Records from a dataset
>>
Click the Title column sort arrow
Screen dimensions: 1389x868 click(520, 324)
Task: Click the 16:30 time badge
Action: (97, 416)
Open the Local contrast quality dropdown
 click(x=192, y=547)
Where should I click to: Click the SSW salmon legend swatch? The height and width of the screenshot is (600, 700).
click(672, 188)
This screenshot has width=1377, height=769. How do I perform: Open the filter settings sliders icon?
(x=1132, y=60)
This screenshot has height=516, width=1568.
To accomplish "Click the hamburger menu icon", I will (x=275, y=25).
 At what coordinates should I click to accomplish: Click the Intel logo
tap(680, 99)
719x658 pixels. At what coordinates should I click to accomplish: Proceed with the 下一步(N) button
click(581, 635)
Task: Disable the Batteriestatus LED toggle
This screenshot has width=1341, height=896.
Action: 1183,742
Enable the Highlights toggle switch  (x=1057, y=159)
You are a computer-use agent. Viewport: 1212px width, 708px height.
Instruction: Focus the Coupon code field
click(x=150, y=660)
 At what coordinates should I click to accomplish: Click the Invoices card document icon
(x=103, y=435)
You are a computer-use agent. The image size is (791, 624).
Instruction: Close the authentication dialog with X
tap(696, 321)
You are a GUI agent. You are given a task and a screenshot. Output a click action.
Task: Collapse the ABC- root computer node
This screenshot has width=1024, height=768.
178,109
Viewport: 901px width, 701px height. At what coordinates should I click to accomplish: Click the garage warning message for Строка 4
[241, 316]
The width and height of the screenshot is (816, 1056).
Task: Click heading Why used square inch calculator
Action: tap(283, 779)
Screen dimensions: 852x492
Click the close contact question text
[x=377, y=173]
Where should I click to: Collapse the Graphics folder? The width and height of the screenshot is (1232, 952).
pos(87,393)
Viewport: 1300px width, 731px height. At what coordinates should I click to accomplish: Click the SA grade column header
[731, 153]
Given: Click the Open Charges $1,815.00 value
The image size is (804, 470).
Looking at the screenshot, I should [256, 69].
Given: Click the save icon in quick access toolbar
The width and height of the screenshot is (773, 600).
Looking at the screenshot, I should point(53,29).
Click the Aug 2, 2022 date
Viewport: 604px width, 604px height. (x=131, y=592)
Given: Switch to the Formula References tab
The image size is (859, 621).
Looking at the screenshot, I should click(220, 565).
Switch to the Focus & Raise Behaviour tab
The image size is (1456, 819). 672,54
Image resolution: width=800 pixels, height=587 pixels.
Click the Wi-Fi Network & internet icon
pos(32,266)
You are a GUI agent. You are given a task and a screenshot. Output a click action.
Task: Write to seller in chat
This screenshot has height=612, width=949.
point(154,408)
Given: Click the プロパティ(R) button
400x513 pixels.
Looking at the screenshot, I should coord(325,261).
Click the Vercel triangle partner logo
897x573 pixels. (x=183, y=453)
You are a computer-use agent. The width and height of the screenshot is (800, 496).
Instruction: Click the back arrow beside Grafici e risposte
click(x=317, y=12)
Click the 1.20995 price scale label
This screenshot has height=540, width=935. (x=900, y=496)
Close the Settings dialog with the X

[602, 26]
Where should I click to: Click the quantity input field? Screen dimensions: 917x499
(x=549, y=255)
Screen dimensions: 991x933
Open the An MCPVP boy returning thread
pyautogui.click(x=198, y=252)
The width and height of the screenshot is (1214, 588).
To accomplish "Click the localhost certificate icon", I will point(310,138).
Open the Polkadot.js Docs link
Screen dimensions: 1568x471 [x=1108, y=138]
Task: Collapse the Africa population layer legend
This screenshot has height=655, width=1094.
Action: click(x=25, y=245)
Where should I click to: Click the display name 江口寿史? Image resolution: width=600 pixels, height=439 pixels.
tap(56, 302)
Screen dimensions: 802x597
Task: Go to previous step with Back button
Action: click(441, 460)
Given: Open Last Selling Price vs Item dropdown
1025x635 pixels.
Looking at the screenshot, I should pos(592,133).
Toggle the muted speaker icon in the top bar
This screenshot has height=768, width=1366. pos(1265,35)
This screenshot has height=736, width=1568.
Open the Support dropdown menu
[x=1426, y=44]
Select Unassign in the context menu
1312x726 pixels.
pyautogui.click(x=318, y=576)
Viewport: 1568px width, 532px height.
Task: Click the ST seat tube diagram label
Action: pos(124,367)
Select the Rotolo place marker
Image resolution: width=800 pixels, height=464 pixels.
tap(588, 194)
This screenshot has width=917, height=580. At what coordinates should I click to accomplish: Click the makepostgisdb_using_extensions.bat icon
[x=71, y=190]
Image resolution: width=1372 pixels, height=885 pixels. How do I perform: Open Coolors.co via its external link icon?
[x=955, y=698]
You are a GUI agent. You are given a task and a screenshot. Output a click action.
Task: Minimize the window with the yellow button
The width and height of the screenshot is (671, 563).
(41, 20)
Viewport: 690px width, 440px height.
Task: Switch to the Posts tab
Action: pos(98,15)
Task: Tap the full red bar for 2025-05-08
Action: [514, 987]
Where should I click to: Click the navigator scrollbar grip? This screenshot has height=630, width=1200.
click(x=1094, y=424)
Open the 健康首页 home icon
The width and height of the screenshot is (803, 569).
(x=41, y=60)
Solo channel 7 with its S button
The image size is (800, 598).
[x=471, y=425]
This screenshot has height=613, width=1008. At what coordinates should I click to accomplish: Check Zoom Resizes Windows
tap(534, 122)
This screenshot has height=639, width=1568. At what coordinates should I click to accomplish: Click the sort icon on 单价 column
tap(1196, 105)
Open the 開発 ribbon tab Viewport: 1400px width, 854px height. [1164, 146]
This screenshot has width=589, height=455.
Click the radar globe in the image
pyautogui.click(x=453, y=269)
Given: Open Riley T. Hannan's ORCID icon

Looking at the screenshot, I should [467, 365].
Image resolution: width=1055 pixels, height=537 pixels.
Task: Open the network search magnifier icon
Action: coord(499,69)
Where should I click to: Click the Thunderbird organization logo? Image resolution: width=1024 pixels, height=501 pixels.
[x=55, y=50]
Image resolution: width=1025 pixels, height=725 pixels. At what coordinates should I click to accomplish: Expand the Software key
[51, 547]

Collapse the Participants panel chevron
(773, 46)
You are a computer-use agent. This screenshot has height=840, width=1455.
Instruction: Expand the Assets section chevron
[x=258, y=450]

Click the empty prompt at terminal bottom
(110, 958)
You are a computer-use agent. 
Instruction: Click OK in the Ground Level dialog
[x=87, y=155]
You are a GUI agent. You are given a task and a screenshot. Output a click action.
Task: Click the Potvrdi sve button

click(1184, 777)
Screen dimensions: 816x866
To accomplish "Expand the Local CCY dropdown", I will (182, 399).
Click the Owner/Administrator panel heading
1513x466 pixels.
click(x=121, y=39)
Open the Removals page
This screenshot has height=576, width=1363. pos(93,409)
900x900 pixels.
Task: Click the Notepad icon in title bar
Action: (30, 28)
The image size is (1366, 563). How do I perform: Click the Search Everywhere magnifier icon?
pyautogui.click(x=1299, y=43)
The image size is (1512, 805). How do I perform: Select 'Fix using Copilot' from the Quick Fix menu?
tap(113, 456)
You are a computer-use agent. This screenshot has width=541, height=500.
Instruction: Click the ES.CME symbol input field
<<
◆ EXERCISE
Retype the records above, but only those lines that fall between the line containing "Given: Click the Open Charges $1,815.00 value" and the line containing "Task: Write to seller in chat", with both of those lines included, exactly as written.

◆ ANSWER TO THE EXERCISE
Given: Click the Open Charges $1,815.00 value
The image size is (804, 470).
Looking at the screenshot, I should [256, 69].
Given: Click the save icon in quick access toolbar
The width and height of the screenshot is (773, 600).
Looking at the screenshot, I should point(53,29).
Click the Aug 2, 2022 date
Viewport: 604px width, 604px height. (x=131, y=592)
Given: Switch to the Formula References tab
The image size is (859, 621).
Looking at the screenshot, I should click(220, 565).
Switch to the Focus & Raise Behaviour tab
The image size is (1456, 819). 672,54
Image resolution: width=800 pixels, height=587 pixels.
Click the Wi-Fi Network & internet icon
pos(32,266)
You are a GUI agent. You are given a task and a screenshot. Output a click action.
Task: Write to seller in chat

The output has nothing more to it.